What the exercise asks> Your copy should repeat each record exactly and contain none of the pictures.

The records>
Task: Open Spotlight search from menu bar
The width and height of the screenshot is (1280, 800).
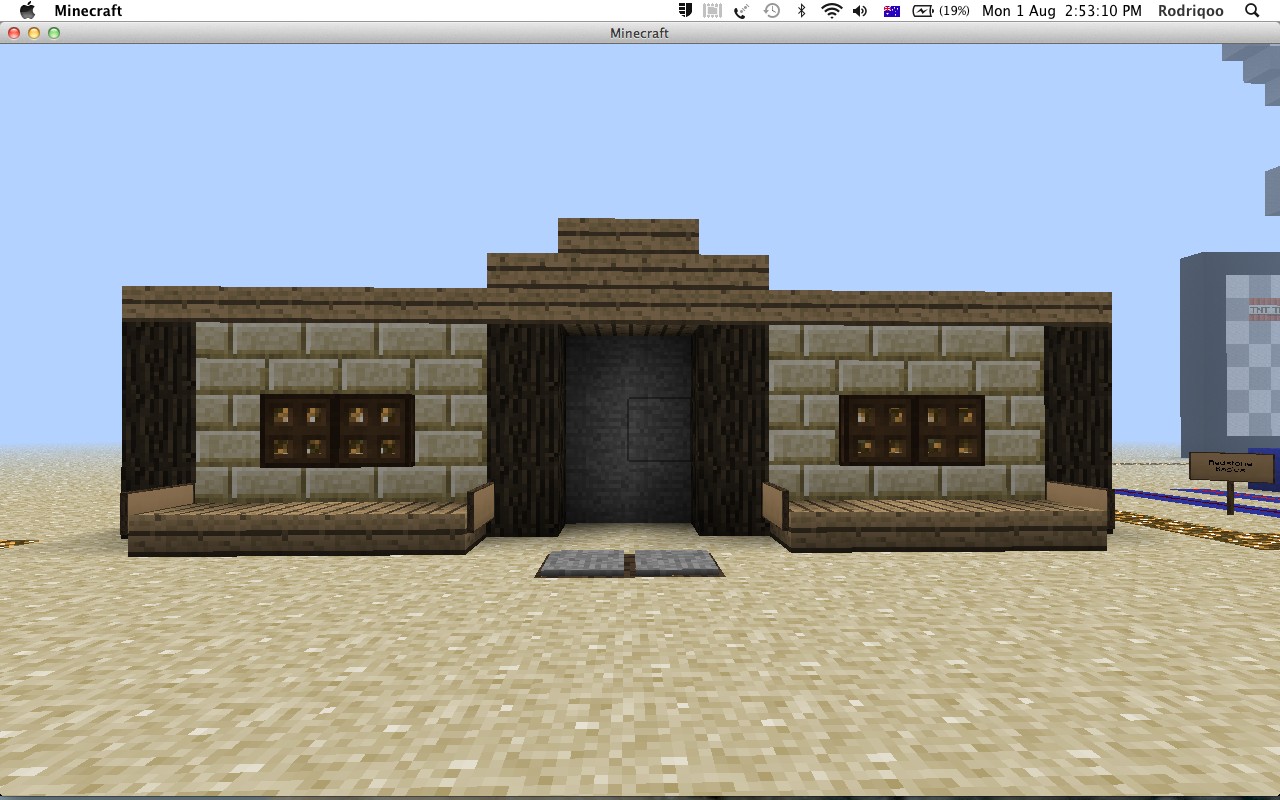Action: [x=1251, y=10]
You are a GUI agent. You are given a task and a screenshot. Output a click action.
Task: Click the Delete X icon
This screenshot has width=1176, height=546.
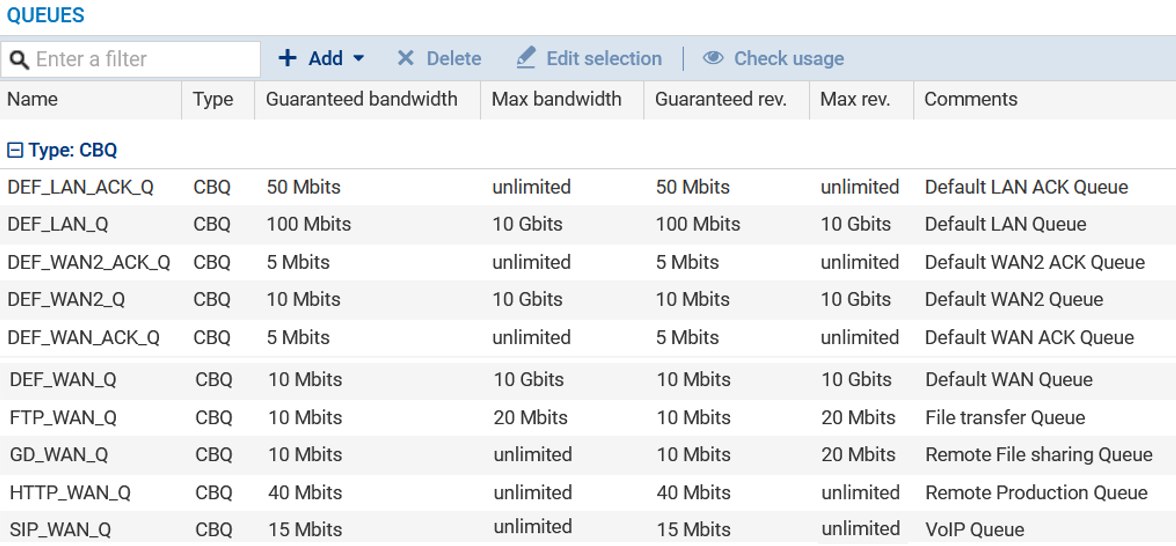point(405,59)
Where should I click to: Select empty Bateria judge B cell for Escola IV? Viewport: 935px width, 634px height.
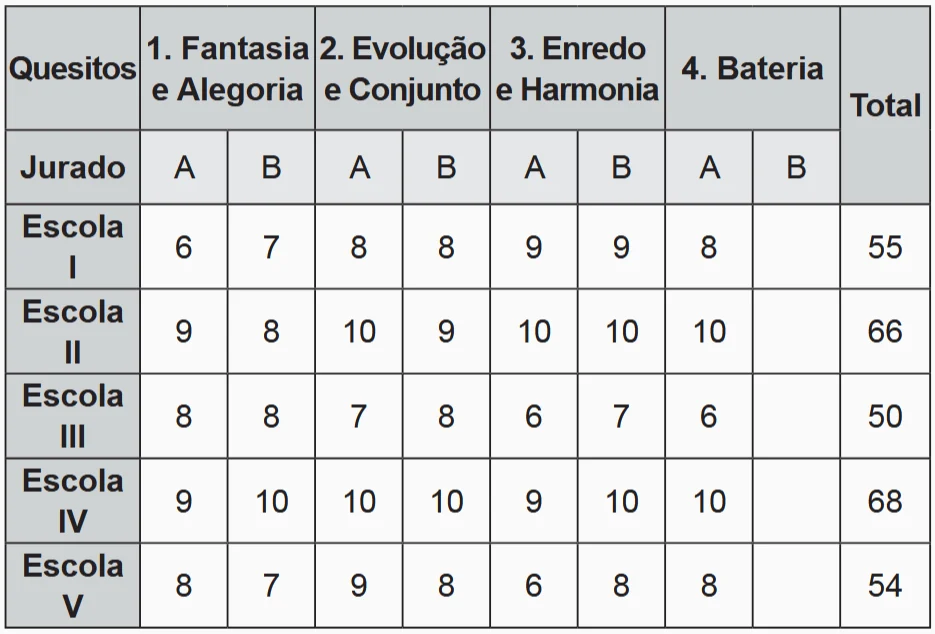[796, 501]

Response area>
Task: Open Spotlight search from menu bar
The width and height of the screenshot is (1280, 800).
Action: [x=1251, y=10]
You are a GUI agent. You are given a task and a screenshot. Output a click action.
Task: Click the Delete X icon
This screenshot has width=1176, height=546.
point(405,59)
Where should I click to: Select empty Bateria judge B cell for Escola IV? Viewport: 935px width, 634px height.
[796, 501]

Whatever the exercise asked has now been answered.